Task requirements. Update the stretch of the listing from the line containing "How do I perform: Click the blue" through the line containing "This screenshot has height=712, width=1568." by replacing "sidebar" with "side panel", leaving everything else unchanged. Return only those lines.

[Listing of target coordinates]
++++++++

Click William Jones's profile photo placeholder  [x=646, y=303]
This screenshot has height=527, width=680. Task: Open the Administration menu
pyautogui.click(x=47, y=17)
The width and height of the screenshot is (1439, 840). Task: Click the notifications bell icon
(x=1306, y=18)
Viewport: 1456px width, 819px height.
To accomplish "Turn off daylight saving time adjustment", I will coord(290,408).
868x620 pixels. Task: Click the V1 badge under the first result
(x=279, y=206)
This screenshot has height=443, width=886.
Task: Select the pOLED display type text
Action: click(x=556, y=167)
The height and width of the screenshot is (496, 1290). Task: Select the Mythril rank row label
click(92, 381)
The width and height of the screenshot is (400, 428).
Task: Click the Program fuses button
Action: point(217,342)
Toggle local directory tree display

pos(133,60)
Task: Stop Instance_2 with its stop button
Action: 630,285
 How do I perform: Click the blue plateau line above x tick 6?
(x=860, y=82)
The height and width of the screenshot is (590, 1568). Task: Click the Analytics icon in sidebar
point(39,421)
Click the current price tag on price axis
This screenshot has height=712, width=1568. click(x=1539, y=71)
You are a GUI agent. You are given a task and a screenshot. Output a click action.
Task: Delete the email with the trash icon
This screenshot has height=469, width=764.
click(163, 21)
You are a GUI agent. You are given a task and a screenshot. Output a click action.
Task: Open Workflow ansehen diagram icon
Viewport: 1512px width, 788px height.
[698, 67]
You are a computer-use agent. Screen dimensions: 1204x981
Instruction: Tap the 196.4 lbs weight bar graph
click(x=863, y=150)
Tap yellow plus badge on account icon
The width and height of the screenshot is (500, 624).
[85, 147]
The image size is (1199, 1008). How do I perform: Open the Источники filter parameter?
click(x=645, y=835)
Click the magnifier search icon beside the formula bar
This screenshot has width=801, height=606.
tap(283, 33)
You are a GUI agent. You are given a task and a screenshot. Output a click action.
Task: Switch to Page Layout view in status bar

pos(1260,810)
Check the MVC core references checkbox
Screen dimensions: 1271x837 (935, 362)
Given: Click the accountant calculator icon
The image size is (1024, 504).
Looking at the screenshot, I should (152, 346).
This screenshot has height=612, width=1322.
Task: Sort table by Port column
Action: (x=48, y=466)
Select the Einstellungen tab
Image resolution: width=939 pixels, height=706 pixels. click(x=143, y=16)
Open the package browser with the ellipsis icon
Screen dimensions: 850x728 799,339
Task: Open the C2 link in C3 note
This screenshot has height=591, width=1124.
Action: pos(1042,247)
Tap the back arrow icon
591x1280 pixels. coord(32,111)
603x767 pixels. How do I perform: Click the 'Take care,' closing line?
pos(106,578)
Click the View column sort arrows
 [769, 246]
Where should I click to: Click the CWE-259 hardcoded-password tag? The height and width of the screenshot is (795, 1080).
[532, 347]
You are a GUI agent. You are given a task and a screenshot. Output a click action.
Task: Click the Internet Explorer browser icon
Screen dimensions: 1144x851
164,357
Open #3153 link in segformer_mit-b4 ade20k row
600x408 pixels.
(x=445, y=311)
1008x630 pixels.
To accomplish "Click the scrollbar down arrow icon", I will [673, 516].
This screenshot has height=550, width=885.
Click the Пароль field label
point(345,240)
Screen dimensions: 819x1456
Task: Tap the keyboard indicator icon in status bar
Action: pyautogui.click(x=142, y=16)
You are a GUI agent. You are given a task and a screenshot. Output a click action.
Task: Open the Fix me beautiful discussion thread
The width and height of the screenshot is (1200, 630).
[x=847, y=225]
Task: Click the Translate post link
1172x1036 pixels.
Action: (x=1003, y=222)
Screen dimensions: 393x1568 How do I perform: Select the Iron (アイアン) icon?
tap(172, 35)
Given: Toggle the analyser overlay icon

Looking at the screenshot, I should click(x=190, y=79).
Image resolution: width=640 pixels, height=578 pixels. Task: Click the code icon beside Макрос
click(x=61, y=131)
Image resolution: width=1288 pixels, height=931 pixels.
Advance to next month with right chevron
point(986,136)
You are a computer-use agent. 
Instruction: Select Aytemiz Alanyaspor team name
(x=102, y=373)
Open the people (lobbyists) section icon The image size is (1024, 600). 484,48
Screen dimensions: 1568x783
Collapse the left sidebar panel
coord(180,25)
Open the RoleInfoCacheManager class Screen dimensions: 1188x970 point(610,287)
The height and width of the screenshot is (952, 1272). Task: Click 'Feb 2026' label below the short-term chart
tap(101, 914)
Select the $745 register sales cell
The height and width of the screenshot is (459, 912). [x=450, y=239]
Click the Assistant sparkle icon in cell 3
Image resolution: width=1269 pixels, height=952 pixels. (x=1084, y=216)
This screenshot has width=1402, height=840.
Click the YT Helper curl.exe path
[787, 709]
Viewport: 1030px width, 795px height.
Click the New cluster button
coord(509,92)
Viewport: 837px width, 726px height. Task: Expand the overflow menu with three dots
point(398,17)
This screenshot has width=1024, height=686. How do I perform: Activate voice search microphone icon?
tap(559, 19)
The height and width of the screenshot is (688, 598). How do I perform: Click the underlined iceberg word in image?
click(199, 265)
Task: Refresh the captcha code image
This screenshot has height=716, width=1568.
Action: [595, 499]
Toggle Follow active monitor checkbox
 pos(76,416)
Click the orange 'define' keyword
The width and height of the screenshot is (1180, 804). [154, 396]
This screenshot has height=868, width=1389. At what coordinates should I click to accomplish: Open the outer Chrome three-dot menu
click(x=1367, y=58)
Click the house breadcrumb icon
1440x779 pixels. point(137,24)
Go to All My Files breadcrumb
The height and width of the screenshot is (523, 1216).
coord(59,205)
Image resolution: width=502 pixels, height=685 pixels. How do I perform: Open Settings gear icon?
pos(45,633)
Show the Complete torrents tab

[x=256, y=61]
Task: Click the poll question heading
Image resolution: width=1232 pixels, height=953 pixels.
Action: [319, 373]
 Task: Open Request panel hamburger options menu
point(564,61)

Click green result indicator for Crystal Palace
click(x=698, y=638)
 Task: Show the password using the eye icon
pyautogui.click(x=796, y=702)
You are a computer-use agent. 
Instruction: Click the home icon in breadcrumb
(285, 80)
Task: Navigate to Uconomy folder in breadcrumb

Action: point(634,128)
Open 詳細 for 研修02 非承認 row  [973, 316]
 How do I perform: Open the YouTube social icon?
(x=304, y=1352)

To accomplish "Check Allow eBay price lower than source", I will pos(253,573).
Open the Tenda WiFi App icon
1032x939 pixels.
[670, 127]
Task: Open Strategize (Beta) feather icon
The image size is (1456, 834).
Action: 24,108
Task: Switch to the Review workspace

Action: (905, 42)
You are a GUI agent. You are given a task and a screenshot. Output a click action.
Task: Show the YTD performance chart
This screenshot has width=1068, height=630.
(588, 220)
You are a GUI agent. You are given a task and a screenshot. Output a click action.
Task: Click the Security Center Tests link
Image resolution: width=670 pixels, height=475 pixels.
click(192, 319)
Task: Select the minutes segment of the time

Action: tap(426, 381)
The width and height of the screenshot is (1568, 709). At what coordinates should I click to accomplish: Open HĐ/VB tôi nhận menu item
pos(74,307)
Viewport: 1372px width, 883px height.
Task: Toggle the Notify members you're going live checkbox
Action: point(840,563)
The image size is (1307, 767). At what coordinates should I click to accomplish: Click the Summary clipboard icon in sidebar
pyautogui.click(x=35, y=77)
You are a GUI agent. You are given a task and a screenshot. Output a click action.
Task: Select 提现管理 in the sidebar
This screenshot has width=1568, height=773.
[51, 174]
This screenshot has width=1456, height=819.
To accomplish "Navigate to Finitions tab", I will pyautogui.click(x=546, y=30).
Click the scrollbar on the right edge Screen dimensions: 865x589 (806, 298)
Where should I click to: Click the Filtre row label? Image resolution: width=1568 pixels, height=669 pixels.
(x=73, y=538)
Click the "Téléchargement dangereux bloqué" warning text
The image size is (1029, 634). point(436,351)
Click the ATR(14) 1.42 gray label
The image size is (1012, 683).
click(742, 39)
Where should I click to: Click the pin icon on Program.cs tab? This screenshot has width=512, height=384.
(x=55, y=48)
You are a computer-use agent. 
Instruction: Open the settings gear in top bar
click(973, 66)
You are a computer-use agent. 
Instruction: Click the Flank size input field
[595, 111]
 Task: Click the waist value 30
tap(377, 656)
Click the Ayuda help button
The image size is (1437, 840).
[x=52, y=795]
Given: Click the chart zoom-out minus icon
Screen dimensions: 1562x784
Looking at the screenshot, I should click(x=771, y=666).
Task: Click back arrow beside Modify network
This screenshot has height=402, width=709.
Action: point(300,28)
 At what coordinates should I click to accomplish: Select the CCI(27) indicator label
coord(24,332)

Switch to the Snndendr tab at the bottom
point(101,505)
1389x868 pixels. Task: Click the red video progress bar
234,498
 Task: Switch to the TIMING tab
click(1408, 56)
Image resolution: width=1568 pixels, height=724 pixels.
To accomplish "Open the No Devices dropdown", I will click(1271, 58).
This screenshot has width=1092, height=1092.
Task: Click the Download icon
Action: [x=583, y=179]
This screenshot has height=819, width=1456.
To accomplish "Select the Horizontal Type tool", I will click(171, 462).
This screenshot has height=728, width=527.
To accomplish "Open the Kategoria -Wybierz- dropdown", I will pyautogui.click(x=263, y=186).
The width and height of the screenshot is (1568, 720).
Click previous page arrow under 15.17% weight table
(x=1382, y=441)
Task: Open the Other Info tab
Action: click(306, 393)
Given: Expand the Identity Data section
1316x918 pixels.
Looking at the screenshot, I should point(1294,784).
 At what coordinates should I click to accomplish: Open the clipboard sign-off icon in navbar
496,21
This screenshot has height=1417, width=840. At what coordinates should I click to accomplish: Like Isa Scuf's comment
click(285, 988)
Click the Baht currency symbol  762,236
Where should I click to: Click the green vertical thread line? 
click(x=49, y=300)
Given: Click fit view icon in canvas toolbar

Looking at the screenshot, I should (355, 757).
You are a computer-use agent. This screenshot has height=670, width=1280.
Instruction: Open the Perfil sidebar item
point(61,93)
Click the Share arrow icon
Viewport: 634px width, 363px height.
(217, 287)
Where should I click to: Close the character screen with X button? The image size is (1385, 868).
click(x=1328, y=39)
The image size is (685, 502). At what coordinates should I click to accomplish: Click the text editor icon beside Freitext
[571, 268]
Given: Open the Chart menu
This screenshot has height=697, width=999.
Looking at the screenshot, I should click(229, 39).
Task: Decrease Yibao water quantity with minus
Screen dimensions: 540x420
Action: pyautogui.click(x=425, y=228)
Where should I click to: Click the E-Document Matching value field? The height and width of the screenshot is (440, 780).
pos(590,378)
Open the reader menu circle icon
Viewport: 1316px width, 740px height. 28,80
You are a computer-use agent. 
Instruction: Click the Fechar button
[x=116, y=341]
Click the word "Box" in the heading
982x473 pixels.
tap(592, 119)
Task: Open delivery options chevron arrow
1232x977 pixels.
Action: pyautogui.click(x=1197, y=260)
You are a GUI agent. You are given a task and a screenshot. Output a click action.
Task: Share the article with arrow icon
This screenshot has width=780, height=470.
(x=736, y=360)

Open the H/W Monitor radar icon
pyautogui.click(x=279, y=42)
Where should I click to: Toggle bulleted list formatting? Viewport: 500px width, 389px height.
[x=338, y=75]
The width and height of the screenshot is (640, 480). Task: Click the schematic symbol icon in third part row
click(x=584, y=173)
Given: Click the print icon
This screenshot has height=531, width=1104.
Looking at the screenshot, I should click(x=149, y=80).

++++++++

Answer in full.
 How do I perform: Click the blue plateau line above x tick 6?
(x=860, y=82)
The height and width of the screenshot is (590, 1568). Task: Click the Analytics icon in side panel
point(39,421)
Click the current price tag on price axis
This screenshot has height=712, width=1568. click(x=1539, y=71)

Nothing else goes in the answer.